The sun angle is getting higher, and it's getting a little easier to form convective showers - you know, the tall billowing clouds that produce showers and thunderstorms in the summer.
It's too cold for rain today, but the combination of a weather disturbance embedded in the circulation of the dying nor'easter near us and the sun, means we've got a decent chance of convective snow showers this afternoon.
That actually means snow squalls. Those squalls would most likely come in the afternoon and evening, just like those afternoon and evening thundershowers in the summer. The set up suggest these snow squalls could strike anywhere - hit and miss - but are most likely in northern New York, the Champlain Valley, southern Vermont and southern New England.
The problem with snow squalls like the kind that are a definite possibility today, is that they cut visibility to zero on the roads as the snow pours down from these things. And roads turn from wet to icy instantaneously. That's a great recipe for highway crashes and, if you're behind one of those crashes, long traffic tieups as you try to head home from work later today.
No guarantees this will happen, but it's definitely something to be on the lookout for. Any particular snow squall won't last forever, but each one can drop a quick inch or two of snow.
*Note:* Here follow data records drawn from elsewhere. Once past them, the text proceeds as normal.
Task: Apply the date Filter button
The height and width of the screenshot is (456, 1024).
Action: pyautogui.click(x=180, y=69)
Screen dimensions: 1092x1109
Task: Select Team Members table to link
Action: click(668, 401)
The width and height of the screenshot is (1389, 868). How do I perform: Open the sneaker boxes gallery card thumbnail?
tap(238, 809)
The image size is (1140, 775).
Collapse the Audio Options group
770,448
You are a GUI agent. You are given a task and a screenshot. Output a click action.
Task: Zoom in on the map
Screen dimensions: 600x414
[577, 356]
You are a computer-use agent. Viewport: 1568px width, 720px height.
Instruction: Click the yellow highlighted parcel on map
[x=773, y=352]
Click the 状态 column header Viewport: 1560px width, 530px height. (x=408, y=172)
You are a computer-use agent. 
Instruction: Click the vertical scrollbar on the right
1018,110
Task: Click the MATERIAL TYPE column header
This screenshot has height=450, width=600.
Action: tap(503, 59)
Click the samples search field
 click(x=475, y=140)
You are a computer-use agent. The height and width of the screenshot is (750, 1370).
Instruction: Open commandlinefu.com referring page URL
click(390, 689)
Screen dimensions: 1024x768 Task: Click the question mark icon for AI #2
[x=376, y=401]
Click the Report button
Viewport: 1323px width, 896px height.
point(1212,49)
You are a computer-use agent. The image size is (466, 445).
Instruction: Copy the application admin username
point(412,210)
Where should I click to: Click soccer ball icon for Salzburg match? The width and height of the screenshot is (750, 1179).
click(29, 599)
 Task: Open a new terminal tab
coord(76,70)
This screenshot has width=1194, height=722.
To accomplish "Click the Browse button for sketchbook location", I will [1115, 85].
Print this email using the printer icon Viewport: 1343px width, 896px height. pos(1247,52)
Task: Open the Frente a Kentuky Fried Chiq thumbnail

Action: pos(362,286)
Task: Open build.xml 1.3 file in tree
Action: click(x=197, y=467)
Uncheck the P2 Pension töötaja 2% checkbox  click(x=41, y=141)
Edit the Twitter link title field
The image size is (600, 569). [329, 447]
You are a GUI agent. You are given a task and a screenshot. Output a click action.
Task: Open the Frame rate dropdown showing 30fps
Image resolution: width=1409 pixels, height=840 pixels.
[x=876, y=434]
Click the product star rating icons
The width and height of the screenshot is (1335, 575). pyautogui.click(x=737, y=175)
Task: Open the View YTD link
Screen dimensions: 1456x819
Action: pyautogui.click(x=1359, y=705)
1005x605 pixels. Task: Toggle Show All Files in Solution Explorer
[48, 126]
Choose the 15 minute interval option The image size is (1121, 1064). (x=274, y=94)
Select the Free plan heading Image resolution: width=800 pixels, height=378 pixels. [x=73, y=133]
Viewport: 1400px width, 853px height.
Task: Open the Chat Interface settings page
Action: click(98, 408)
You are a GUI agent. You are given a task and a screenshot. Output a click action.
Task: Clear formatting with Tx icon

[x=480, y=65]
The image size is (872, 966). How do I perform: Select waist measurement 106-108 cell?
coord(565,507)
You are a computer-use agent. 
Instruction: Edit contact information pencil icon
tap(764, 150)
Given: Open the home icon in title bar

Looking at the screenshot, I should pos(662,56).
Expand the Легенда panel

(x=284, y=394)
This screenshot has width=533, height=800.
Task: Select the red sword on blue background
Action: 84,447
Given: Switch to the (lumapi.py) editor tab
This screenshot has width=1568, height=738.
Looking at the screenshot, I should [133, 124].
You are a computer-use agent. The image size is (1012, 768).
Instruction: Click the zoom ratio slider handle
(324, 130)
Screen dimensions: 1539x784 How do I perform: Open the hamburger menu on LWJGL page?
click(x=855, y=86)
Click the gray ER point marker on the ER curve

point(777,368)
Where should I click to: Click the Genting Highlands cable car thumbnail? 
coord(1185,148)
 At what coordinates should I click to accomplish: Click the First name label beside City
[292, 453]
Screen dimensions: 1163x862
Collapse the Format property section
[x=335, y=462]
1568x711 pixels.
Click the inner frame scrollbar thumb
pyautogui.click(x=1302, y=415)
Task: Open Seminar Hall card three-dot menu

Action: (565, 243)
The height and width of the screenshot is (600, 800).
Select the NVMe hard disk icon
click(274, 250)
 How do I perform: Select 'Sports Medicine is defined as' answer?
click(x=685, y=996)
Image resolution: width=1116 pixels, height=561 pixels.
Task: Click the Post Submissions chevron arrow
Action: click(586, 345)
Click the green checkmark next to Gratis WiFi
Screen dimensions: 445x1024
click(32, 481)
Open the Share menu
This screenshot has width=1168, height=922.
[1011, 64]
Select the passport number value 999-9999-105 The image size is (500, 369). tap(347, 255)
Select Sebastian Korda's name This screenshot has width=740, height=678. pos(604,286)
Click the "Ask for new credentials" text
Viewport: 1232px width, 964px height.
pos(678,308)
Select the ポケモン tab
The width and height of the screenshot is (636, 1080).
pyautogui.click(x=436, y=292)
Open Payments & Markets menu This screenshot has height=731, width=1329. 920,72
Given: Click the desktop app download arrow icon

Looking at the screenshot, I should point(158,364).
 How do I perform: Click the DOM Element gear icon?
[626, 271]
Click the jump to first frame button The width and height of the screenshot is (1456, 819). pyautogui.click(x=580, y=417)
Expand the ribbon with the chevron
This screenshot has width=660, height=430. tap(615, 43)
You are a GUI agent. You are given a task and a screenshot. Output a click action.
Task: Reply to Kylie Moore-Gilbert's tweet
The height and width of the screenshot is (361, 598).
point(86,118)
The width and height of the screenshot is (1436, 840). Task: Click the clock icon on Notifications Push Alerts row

Tonight, we go back to the drip, drip, drip of light snow, especially in the mountains, where there might be another couple or few inches of snow.
Finally, on Sunday and Monday, there will likely not be too much in the way of snow showers around and temperatures will remain fairly close to normal.
Forecasters are still watching the possibility of another nor'easter around Tuesday. There's a lot of ingredients coming together that would create one, but there's still wide disagreement on the computer models on whether it will hug the coast or go well out to sea and miss us here and Vermont.
Right now, meteorologists are cautiously leaning toward the "it's going to miss us" scenario, but it's still worth keeping an eye out.